**EXCERPTED PASSAGE:**
=== Begin Enclosure ===
TN0362 System analysis with energy applications, 5.0 Credits

Systemanalys med energitillämpningar

Subjects

Technology Technology Technique

Education cycle

Bachelor’s level

Modules

Title	Credits	Code
Single module	5.0	0001

Advanced study in the main field

First cycle, has less than 60 credits in first-cycle course/s as entry requirements
Bachelor’s level (G1F)

Grading scale

Language

Swedish

Prior knowledge

50 credits natural science and/or technology, including 2 credits computational science and 1 credits statistics

Objectives

The course is aimed at providing an understanding of the basis for systems analysis, with applications for various sustainable energy systems. In particular, the student will learn how different types of energy systems and processes can be analysed and modeled using system analytical tools. The course is based on previous program courses in mathematics and statistics, as well as computational science and serves as a basis for later courses such as energy systems planning and empirical modeling, applying system analysis in energy related contexts.
=== End Enclosure ===
**COLLECTED MATERIAL:**
=== Begin Enclosure ===
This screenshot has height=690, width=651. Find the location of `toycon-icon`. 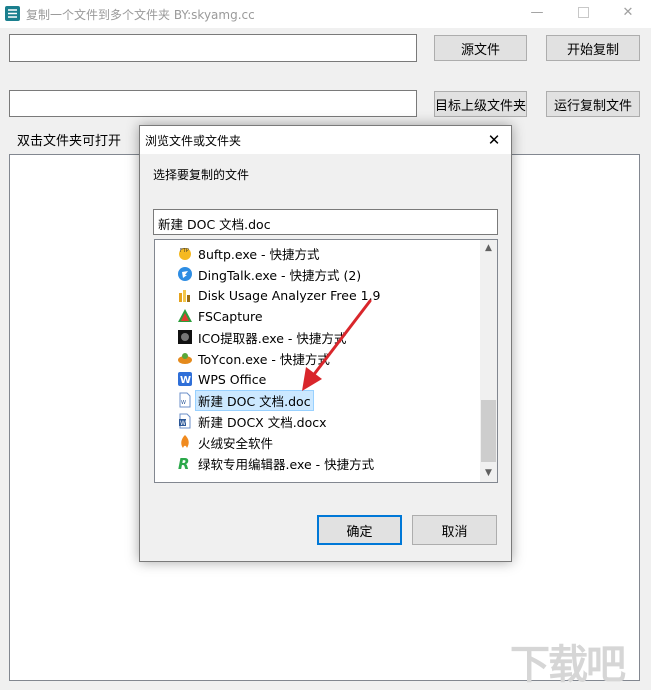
=== End Enclosure ===
Write out the stretch of the course description above from "Education cycle" through "Bachelor’s level (G1F)", word for word.

Education cycle

Bachelor’s level

Modules

Title	Credits	Code
Single module	5.0	0001

Advanced study in the main field

First cycle, has less than 60 credits in first-cycle course/s as entry requirements
Bachelor’s level (G1F)